_PROVIDED INFORMATION_:
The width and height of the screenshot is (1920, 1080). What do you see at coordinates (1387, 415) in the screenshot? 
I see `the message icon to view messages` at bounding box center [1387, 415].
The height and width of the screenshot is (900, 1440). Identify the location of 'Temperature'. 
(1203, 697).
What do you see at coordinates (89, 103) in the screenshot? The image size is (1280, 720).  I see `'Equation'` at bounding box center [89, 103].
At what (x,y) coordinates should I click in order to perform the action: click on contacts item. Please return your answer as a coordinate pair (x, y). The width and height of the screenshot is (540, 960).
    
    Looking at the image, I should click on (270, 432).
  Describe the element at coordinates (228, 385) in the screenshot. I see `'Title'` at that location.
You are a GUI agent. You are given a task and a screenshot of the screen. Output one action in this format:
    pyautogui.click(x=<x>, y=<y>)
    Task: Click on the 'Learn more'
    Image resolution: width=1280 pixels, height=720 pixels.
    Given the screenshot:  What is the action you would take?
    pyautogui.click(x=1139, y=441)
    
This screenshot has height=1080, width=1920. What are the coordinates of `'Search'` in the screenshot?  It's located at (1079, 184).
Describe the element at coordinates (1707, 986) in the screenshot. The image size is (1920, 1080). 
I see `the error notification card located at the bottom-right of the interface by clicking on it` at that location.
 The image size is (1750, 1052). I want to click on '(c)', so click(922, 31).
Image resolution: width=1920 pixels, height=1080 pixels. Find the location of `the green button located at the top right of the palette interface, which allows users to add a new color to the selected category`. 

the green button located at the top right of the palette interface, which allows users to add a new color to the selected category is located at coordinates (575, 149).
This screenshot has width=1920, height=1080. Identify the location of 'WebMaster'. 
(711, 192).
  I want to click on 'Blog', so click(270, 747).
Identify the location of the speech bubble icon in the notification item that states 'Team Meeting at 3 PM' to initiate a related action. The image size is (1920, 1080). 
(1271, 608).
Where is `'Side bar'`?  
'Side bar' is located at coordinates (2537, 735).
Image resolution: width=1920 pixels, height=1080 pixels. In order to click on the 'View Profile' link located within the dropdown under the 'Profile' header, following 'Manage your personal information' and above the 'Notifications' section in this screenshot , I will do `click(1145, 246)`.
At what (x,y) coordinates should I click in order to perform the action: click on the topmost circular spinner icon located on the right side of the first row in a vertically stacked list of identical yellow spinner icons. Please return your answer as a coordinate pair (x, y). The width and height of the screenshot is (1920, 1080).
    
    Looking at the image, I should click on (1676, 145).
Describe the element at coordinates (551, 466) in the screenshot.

_WHAT IS NEEDED_:
Output the entries above as a JSON list of strings, one string per line, leaving out blank lines.

_EXERCISE OUTPUT_:
[
  "The width and height of the screenshot is (1920, 1080). What do you see at coordinates (1387, 415) in the screenshot? ",
  "I see `the message icon to view messages` at bounding box center [1387, 415].",
  "The height and width of the screenshot is (900, 1440). Identify the location of 'Temperature'. ",
  "(1203, 697).",
  "What do you see at coordinates (89, 103) in the screenshot? The image size is (1280, 720).  I see `'Equation'` at bounding box center [89, 103].",
  "At what (x,y) coordinates should I click in order to perform the action: click on contacts item. Please return your answer as a coordinate pair (x, y). The width and height of the screenshot is (540, 960).",
  "    Looking at the image, I should click on (270, 432).",
  "  Describe the element at coordinates (228, 385) in the screenshot. I see `'Title'` at that location.",
  "You are a GUI agent. You are given a task and a screenshot of the screen. Output one action in this format:",
  "    pyautogui.click(x=<x>, y=<y>)",
  "    Task: Click on the 'Learn more'",
  "    Image resolution: width=1280 pixels, height=720 pixels.",
  "    Given the screenshot:  What is the action you would take?",
  "    pyautogui.click(x=1139, y=441)",
  "This screenshot has height=1080, width=1920. What are the coordinates of `'Search'` in the screenshot?  It's located at (1079, 184).",
  "Describe the element at coordinates (1707, 986) in the screenshot. The image size is (1920, 1080). ",
  "I see `the error notification card located at the bottom-right of the interface by clicking on it` at that location.",
  " The image size is (1750, 1052). I want to click on '(c)', so click(922, 31).",
  "Image resolution: width=1920 pixels, height=1080 pixels. Find the location of `the green button located at the top right of the palette interface, which allows users to add a new color to the selected category`. ",
  "the green button located at the top right of the palette interface, which allows users to add a new color to the selected category is located at coordinates (575, 149).",
  "This screenshot has width=1920, height=1080. Identify the location of 'WebMaster'. ",
  "(711, 192).",
  "  I want to click on 'Blog', so click(270, 747).",
  "Identify the location of the speech bubble icon in the notification item that states 'Team Meeting at 3 PM' to initiate a related action. The image size is (1920, 1080). ",
  "(1271, 608).",
  "Where is `'Side bar'`?  ",
  "'Side bar' is located at coordinates (2537, 735).",
  "Image resolution: width=1920 pixels, height=1080 pixels. In order to click on the 'View Profile' link located within the dropdown under the 'Profile' header, following 'Manage your personal information' and above the 'Notifications' section in this screenshot , I will do `click(1145, 246)`.",
  "At what (x,y) coordinates should I click in order to perform the action: click on the topmost circular spinner icon located on the right side of the first row in a vertically stacked list of identical yellow spinner icons. Please return your answer as a coordinate pair (x, y). The width and height of the screenshot is (1920, 1080).",
  "    Looking at the image, I should click on (1676, 145).",
  "Describe the element at coordinates (551, 466) in the screenshot."
]